═══ Stored records
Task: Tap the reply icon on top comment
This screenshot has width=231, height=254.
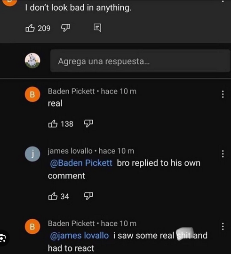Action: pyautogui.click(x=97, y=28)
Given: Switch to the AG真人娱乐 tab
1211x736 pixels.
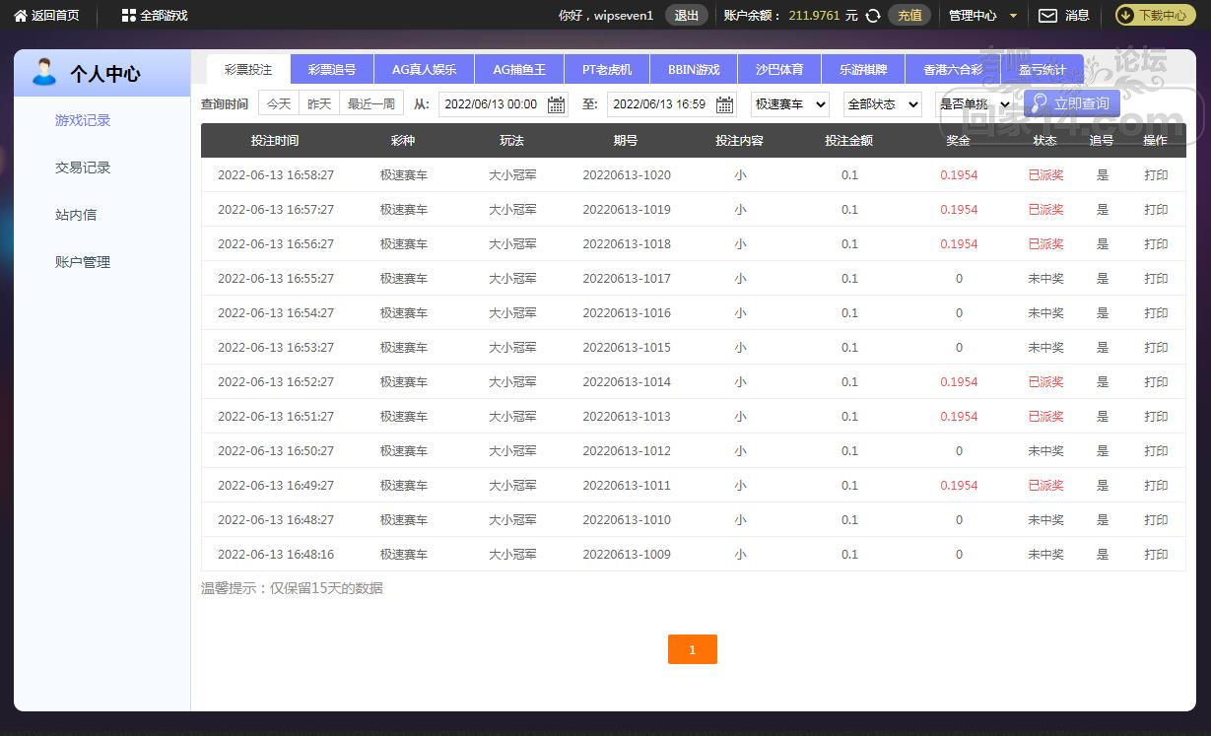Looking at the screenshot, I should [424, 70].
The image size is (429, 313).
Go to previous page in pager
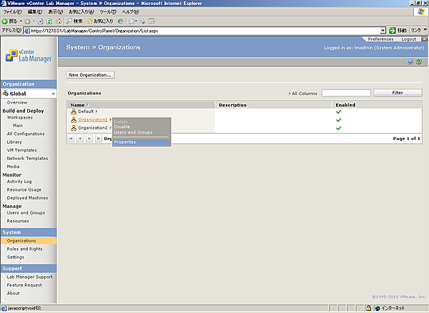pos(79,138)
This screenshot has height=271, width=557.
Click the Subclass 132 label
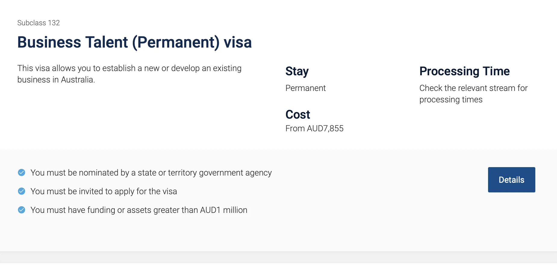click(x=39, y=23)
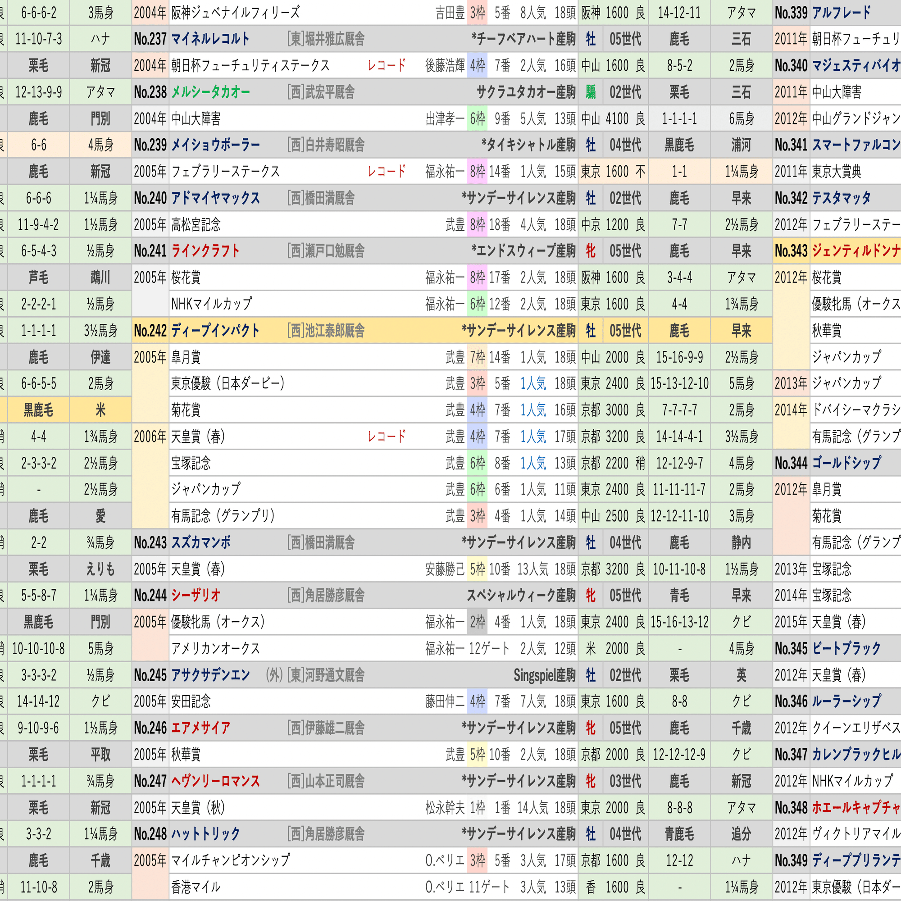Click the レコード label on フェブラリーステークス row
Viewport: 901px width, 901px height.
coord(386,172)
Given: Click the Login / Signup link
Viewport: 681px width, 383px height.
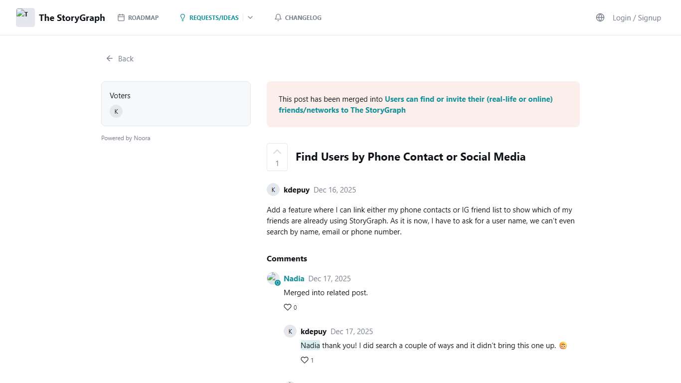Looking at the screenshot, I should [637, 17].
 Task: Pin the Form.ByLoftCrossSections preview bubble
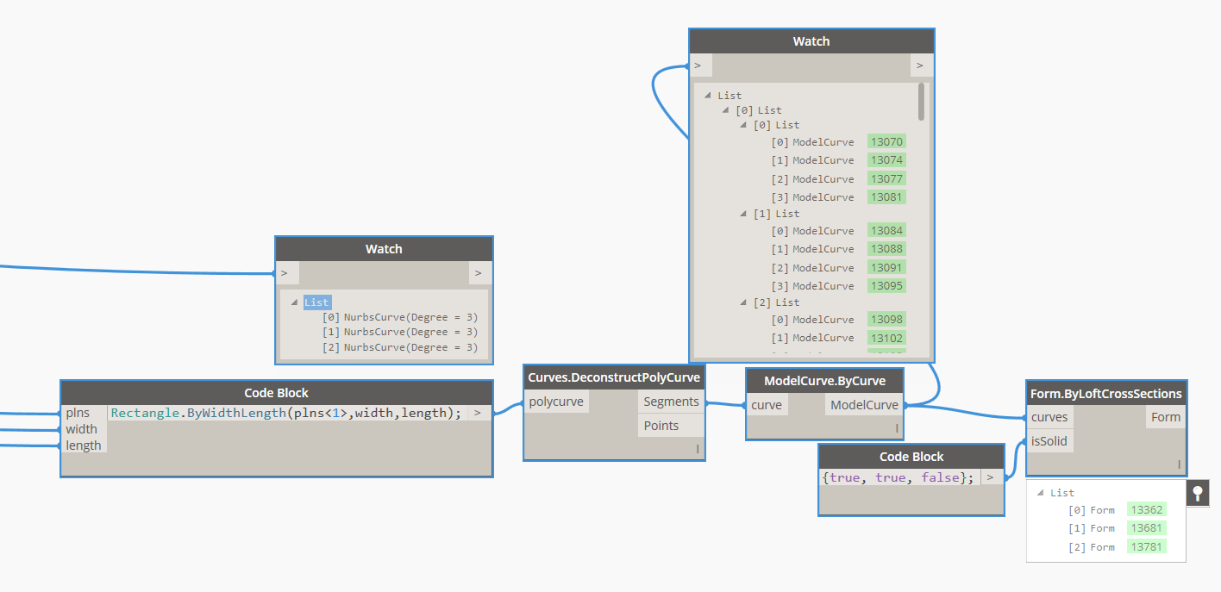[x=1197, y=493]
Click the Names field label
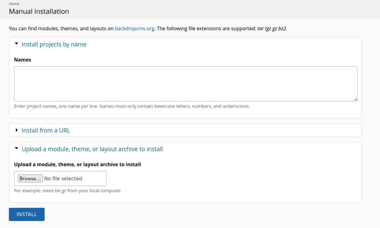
══════
═══ Stored records
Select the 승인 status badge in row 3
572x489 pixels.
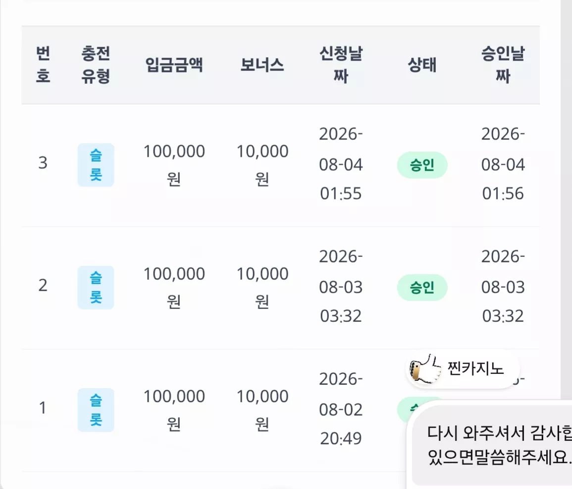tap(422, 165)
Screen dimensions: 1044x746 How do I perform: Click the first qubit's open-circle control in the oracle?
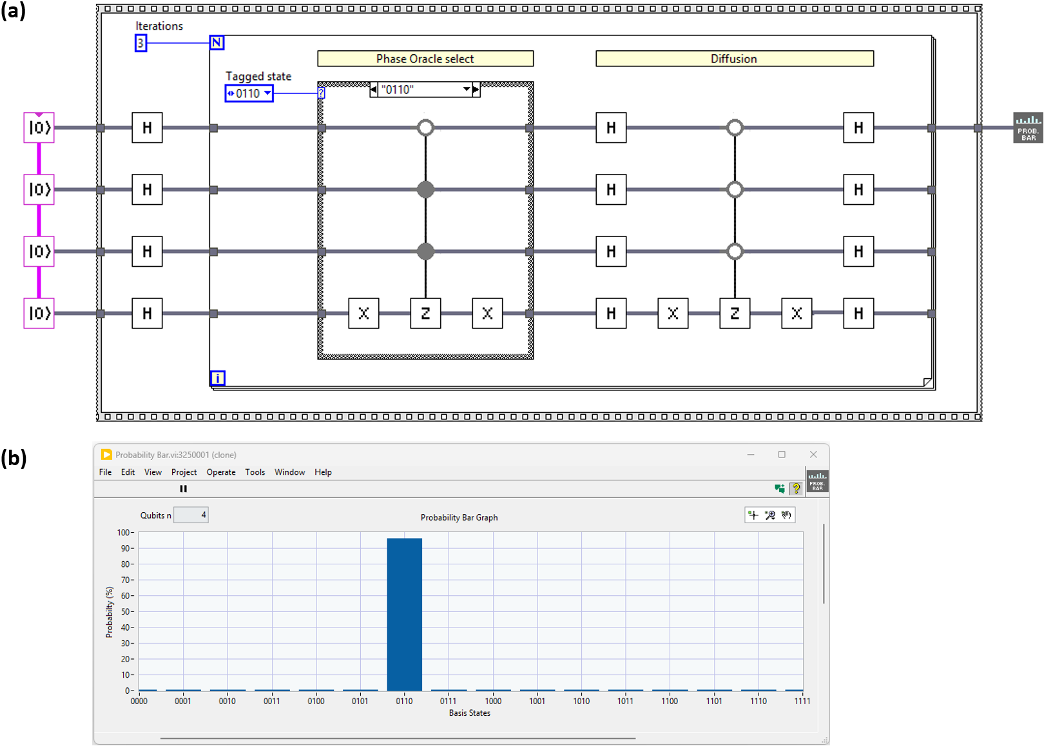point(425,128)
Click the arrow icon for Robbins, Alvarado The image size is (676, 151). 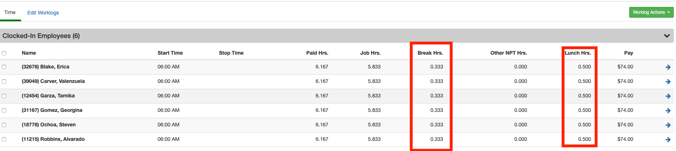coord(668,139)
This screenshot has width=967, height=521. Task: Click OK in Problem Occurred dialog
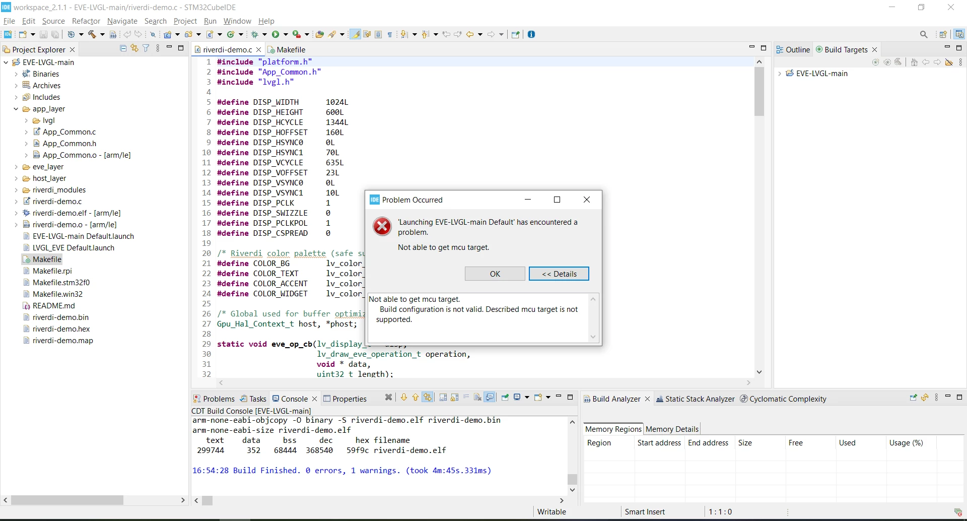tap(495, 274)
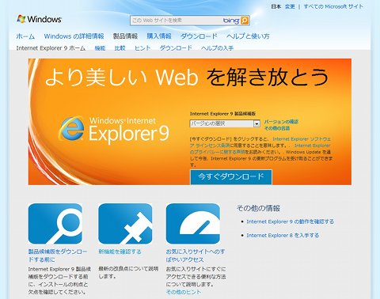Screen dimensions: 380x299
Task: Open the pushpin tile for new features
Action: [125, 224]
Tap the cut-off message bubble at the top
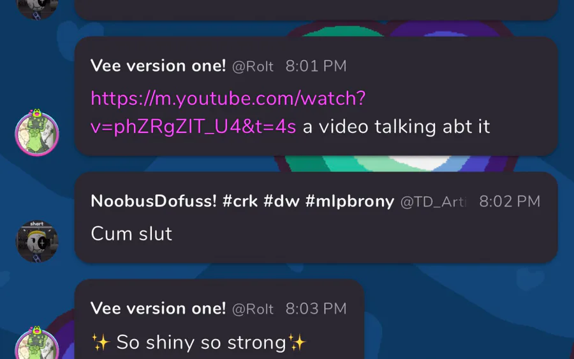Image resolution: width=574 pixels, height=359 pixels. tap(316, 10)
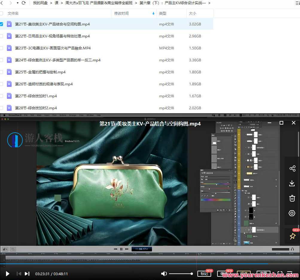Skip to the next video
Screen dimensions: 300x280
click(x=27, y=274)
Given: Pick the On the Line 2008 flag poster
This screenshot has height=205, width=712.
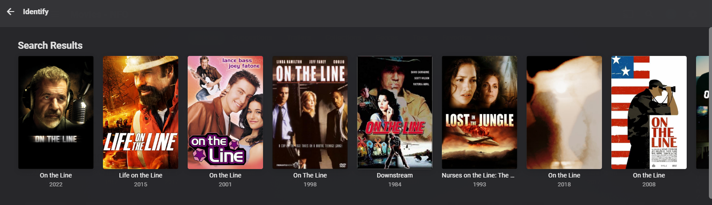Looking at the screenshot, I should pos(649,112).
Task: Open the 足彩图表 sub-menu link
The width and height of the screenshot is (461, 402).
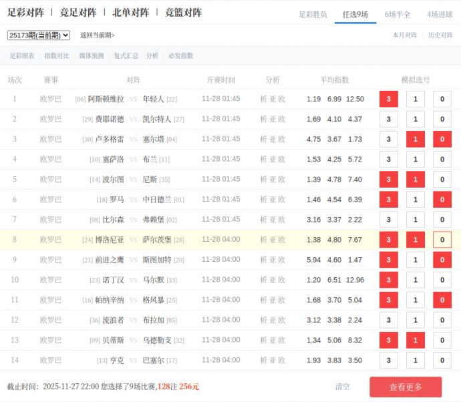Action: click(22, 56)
══════
• **Task details**:
Give the lines above as a Markdown table with columns No. and Text, starting at the line that contains "This screenshot has width=967, height=521." and ending at the line that contains "Action: click(22, 56)", one numbered row per line with blank lines left out. Leave the pictures out of the answer.

• **Output**:
| No. | Text |
|---|---|
| 1 | This screenshot has width=967, height=521. Task: Click OK in Problem Occurred dialog |
| 2 | tap(495, 274) |
| 3 | Screen dimensions: 380x299 |
| 4 | Task: Open the pushpin tile for new features |
| 5 | Action: [125, 224] |
| 6 | Tap the cut-off message bubble at the top |
| 7 | Image resolution: width=574 pixels, height=359 pixels. tap(316, 10) |
| 8 | Skip to the next video |
| 9 | Screen dimensions: 300x280 |
| 10 | click(x=27, y=274) |
| 11 | Given: Pick the On the Line 2008 flag poster |
| 12 | This screenshot has height=205, width=712. |
| 13 | Looking at the screenshot, I should pos(649,112). |
| 14 | Task: Open the 足彩图表 sub-menu link |
| 15 | The width and height of the screenshot is (461, 402). |
| 16 | Action: click(22, 56) |